▶ INFORMATION SHOWN
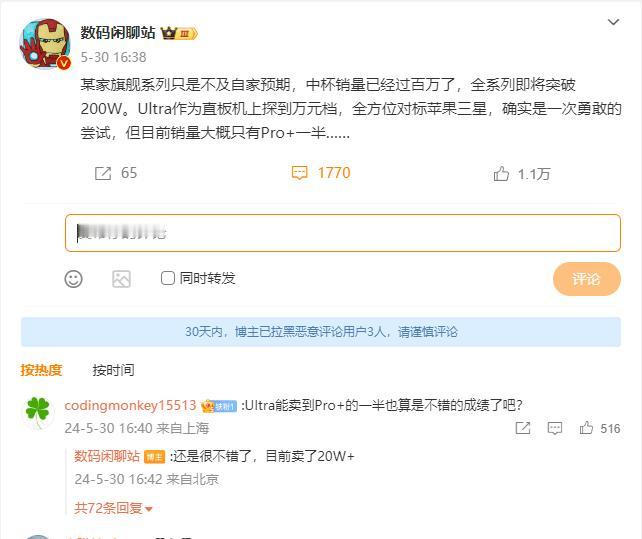Click the repost icon showing 65

click(103, 173)
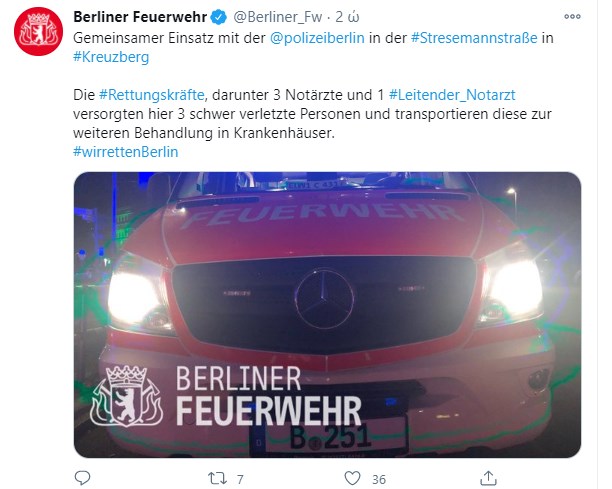The width and height of the screenshot is (612, 489).
Task: Open the #Kreuzberg hashtag
Action: [x=111, y=57]
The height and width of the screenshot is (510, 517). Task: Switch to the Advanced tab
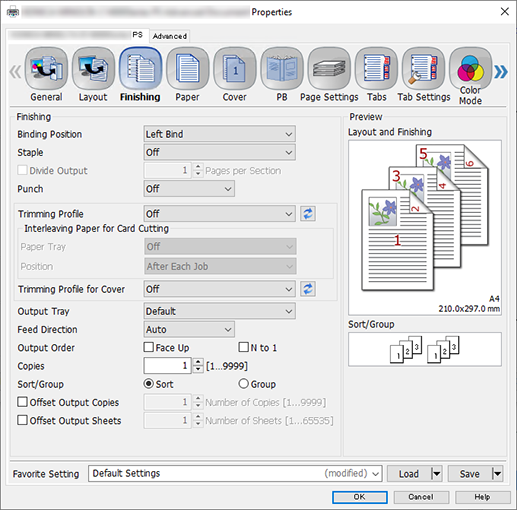(170, 36)
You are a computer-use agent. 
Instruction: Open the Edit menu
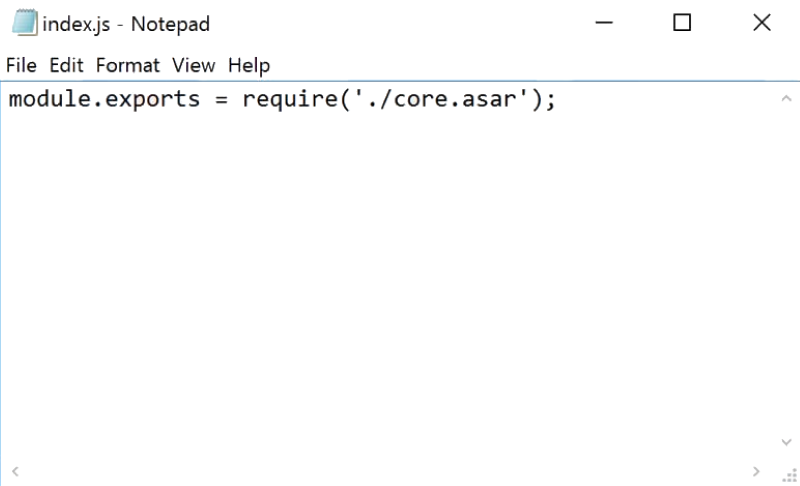[66, 65]
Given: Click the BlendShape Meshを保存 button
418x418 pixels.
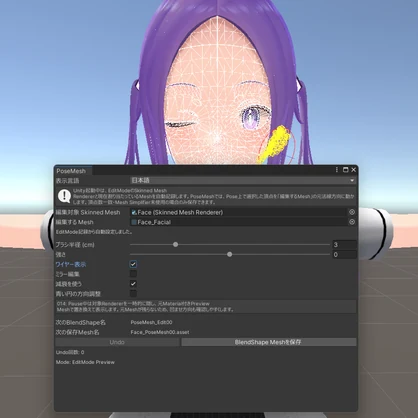Looking at the screenshot, I should point(269,342).
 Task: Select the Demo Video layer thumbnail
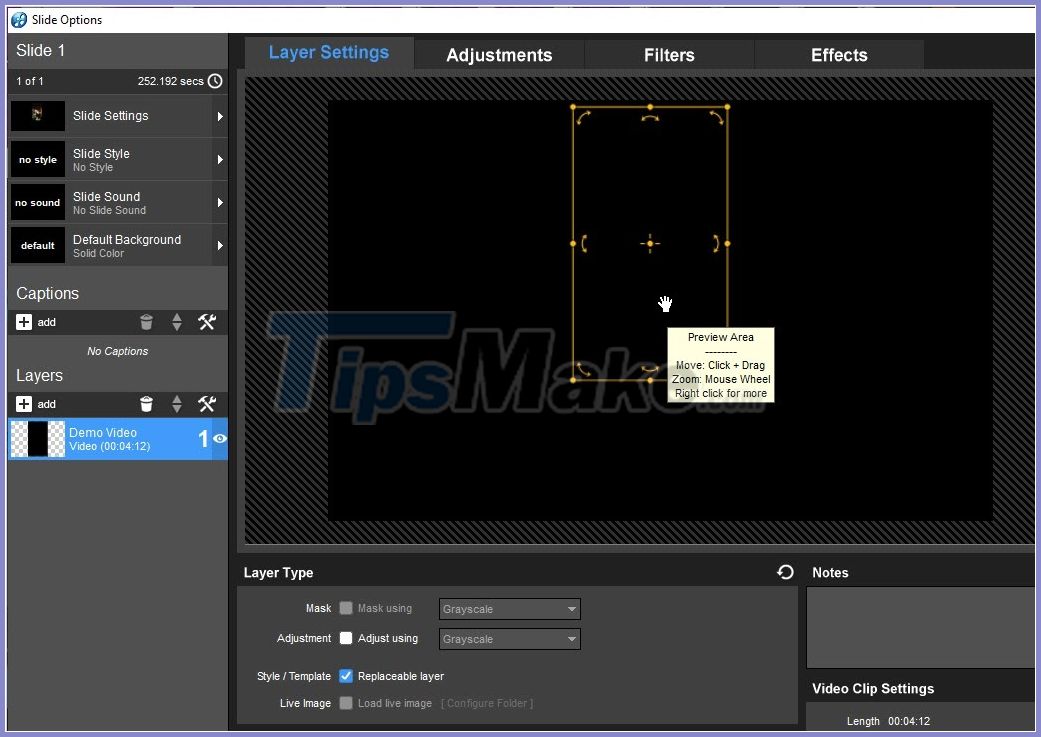[37, 439]
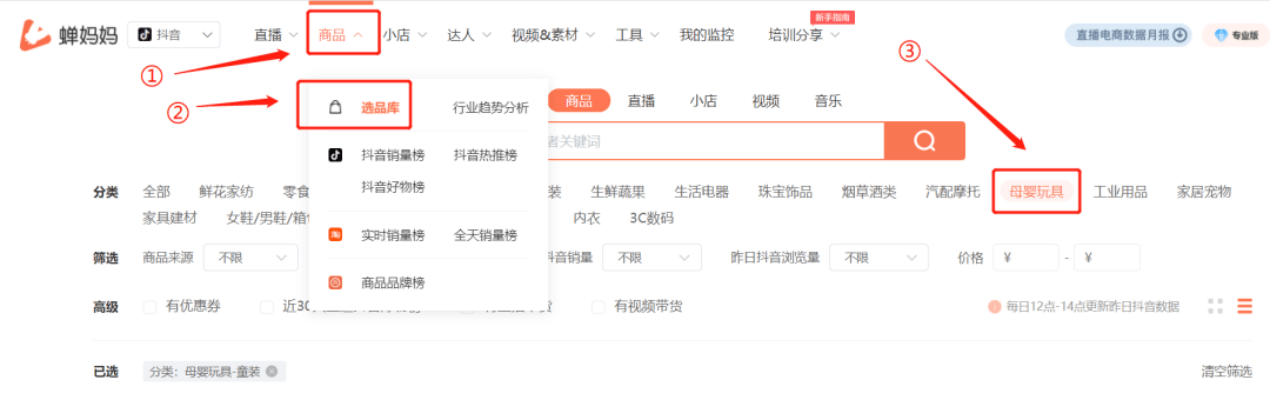Screen dimensions: 1270x400
Task: Click the 商品品牌榜 icon
Action: coord(336,283)
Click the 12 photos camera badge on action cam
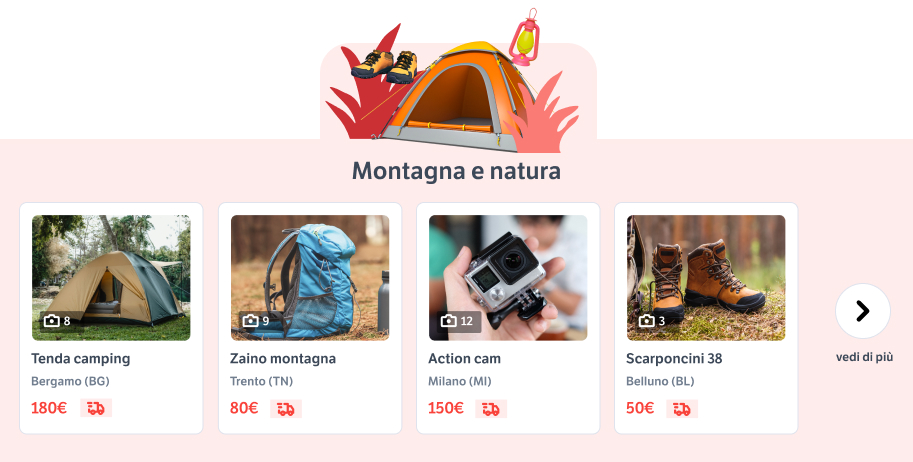The image size is (913, 462). point(459,321)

▶ PROBLEM
Retype, word for word, only the lines from the line with "Given: Click the BlendShape Meshを保存 button" to the final line of the listing above; the pictures do not belong in the copy.

▶ ANSWER BOX
Given: Click the BlendShape Meshを保存 button
418x418 pixels.
Looking at the screenshot, I should point(269,342).
 Task: Select the Demo Video layer thumbnail
[37, 439]
Screen dimensions: 1270x400
Task: Click the 商品品牌榜 icon
Action: coord(336,283)
Click the 12 photos camera badge on action cam
The image size is (913, 462). point(459,321)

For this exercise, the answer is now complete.